§ **PROBLEM REQUIREMENTS**
Rewrite the part that opens with the line containing "The height and width of the screenshot is (849, 1500)." and closes with the line containing "Viewport: 499px width, 374px", swapping "three-dot menu" for "overflow menu" and leaving everything else the same.

§ **SOURCE DATA**

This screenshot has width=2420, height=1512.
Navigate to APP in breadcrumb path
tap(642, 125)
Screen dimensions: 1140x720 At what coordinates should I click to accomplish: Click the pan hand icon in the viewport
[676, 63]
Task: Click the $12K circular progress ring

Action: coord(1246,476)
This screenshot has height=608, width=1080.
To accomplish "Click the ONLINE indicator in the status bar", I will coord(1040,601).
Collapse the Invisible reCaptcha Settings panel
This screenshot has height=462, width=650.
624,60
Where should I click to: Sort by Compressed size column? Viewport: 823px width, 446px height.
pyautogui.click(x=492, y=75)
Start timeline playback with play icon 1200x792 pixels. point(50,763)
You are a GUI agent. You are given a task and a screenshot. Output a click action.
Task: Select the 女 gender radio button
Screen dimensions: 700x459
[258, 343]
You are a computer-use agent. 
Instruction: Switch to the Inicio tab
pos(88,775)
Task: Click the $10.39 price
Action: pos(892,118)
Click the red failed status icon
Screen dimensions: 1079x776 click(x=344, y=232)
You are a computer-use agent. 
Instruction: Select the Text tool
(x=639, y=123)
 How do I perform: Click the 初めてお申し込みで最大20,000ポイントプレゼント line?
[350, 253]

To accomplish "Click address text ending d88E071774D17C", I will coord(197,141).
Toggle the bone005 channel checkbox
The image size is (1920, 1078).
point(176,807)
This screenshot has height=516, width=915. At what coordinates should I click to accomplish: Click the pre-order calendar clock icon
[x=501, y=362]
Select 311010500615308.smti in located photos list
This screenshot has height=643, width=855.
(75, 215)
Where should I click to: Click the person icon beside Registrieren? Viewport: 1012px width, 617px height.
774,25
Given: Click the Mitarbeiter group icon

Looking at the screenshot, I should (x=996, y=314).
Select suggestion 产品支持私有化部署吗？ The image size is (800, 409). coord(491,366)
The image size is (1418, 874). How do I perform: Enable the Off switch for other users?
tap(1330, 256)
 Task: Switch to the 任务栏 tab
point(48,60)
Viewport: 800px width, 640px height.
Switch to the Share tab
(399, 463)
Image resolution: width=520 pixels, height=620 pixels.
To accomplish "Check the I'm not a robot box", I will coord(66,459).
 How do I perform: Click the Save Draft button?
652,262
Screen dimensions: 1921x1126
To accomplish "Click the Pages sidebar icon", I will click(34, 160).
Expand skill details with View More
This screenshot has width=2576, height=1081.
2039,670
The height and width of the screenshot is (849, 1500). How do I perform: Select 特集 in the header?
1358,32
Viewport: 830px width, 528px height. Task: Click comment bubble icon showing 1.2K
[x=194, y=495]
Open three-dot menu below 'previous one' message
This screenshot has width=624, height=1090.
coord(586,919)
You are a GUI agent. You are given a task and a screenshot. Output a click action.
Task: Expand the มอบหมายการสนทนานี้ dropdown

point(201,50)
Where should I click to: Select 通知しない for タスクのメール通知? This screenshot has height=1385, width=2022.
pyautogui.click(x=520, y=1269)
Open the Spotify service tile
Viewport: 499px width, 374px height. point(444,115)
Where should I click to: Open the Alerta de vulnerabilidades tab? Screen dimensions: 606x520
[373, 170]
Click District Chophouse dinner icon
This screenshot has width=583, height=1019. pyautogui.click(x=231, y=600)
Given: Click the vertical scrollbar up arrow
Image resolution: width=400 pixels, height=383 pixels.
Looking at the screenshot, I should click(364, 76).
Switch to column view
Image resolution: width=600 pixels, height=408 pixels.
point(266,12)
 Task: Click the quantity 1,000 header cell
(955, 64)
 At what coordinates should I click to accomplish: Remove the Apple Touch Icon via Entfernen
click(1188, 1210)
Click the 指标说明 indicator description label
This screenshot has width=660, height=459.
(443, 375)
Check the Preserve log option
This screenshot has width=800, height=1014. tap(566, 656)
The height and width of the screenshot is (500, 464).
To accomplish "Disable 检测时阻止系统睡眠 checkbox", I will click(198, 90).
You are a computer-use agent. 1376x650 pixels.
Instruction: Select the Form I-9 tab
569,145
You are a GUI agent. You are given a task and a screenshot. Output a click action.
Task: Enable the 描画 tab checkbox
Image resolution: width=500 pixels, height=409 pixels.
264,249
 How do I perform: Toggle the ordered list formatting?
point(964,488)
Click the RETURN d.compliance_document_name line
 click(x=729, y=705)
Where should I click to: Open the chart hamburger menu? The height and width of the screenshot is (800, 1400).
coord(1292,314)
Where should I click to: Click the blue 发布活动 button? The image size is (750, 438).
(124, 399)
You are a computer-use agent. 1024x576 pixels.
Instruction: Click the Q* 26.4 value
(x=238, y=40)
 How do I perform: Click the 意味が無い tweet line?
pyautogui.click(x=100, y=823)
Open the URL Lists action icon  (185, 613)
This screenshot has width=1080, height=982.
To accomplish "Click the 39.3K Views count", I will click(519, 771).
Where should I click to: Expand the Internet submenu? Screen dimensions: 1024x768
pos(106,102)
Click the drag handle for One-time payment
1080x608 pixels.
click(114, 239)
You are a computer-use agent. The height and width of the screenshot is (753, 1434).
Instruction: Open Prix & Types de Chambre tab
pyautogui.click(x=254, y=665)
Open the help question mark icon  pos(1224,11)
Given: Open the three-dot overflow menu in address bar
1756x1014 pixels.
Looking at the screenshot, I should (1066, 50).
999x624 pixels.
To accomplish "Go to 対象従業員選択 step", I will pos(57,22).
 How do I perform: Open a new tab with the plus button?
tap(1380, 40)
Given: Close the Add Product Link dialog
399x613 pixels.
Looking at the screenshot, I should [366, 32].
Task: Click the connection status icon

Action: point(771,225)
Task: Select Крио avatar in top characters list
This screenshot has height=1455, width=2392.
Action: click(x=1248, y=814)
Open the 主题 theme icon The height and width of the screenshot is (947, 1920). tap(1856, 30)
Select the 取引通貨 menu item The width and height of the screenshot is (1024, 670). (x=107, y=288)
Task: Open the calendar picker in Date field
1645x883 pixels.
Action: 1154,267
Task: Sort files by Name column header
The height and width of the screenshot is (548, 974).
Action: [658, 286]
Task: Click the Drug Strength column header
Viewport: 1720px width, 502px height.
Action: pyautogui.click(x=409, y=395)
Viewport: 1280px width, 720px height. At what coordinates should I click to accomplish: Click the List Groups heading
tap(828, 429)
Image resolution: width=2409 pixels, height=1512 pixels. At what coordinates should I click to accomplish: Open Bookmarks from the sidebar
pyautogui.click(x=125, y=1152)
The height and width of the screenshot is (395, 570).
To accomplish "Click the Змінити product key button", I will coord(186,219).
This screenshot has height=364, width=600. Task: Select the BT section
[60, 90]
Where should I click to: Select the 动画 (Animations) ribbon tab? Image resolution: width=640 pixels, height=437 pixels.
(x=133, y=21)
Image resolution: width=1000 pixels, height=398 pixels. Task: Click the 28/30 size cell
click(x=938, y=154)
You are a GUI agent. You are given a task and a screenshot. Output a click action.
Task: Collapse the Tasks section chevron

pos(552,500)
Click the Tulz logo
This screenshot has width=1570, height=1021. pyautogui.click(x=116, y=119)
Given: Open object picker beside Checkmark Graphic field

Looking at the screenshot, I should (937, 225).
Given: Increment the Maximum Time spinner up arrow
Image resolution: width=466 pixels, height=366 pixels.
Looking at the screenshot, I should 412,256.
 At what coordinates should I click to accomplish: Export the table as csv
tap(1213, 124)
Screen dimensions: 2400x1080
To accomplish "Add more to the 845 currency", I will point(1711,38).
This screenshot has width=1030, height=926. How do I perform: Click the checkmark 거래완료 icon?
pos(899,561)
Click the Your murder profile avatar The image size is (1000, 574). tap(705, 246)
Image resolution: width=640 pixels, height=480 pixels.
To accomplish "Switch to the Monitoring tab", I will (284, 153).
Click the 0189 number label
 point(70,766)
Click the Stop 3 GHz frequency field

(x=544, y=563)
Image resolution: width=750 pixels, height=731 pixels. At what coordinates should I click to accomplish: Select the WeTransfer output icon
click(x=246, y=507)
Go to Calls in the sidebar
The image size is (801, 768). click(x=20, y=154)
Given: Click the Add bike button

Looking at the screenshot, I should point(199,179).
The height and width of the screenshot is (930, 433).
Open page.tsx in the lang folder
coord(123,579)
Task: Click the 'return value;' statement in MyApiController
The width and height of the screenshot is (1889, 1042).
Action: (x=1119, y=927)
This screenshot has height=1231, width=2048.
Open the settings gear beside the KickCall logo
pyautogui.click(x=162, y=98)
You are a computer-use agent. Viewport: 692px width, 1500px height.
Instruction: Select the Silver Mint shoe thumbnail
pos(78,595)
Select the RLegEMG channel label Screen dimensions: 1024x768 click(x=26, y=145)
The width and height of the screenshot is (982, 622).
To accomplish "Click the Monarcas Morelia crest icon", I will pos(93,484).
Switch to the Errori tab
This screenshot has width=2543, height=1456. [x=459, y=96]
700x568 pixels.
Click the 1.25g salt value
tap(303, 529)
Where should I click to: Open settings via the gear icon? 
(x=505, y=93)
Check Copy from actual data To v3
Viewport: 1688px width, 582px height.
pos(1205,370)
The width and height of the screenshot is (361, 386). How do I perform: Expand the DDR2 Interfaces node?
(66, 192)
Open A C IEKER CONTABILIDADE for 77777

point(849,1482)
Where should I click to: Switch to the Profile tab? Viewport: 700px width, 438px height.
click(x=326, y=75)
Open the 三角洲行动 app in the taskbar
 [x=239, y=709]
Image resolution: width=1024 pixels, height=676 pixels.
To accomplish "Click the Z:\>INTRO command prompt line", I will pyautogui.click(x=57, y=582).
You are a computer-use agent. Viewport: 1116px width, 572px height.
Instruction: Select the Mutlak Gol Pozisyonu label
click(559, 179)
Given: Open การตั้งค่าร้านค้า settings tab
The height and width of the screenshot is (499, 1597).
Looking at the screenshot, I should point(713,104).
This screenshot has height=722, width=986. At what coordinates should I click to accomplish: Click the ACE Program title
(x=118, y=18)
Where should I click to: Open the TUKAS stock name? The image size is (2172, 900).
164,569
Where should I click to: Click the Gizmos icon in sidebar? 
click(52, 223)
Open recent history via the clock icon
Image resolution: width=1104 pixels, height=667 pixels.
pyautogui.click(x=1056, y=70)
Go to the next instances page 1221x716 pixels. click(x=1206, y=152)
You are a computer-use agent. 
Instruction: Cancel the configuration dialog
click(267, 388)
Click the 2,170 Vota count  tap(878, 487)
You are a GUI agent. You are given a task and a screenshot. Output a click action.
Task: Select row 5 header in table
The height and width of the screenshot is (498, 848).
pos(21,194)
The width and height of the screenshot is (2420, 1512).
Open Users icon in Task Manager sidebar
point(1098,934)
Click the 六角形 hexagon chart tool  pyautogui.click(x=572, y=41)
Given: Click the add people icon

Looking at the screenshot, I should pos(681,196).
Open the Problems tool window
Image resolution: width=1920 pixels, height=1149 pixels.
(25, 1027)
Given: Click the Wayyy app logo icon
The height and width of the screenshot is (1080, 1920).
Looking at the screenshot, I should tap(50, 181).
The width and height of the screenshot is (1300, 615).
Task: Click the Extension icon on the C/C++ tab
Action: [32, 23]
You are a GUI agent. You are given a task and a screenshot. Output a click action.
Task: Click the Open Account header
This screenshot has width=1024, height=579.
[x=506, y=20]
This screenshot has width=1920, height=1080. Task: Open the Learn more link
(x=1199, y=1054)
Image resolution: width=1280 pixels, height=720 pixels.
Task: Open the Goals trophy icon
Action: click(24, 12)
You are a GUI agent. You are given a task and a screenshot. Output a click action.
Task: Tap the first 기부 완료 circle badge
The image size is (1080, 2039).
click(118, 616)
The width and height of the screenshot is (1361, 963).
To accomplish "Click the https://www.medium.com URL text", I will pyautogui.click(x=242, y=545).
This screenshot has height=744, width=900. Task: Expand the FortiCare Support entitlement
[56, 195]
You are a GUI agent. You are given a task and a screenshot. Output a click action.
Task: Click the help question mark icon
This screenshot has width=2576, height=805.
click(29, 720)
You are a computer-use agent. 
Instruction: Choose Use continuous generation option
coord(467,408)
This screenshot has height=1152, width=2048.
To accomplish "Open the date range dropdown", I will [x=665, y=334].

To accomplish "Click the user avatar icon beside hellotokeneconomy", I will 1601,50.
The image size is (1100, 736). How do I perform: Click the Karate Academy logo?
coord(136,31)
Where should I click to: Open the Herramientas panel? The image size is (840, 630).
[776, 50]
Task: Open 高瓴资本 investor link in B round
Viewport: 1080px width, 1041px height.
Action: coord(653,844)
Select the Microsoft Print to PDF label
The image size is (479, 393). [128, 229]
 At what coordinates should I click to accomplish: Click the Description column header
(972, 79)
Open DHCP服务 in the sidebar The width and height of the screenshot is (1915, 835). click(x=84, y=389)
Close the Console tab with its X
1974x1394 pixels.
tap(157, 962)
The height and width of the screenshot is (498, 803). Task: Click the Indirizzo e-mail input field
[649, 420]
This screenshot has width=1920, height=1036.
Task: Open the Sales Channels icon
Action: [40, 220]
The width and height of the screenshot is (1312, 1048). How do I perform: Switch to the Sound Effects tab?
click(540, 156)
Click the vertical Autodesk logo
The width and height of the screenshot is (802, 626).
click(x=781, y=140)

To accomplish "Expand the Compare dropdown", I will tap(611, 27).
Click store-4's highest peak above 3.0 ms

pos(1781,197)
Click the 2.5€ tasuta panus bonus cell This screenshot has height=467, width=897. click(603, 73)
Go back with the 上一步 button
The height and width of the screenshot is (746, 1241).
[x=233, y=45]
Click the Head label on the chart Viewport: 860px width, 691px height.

§ **ANSWER TO THE PROBLEM**
The height and width of the screenshot is (849, 1500). How do I perform: Select 特集 in the header?
1358,32
Viewport: 830px width, 528px height. Task: Click comment bubble icon showing 1.2K
[x=194, y=495]
Open overflow menu below 'previous one' message
This screenshot has width=624, height=1090.
coord(586,919)
You are a GUI agent. You are given a task and a screenshot. Output a click action.
Task: Expand the มอบหมายการสนทนานี้ dropdown

point(201,50)
Where should I click to: Select 通知しない for タスクのメール通知? This screenshot has height=1385, width=2022.
pyautogui.click(x=520, y=1269)
Open the Spotify service tile
Viewport: 499px width, 374px height. point(444,115)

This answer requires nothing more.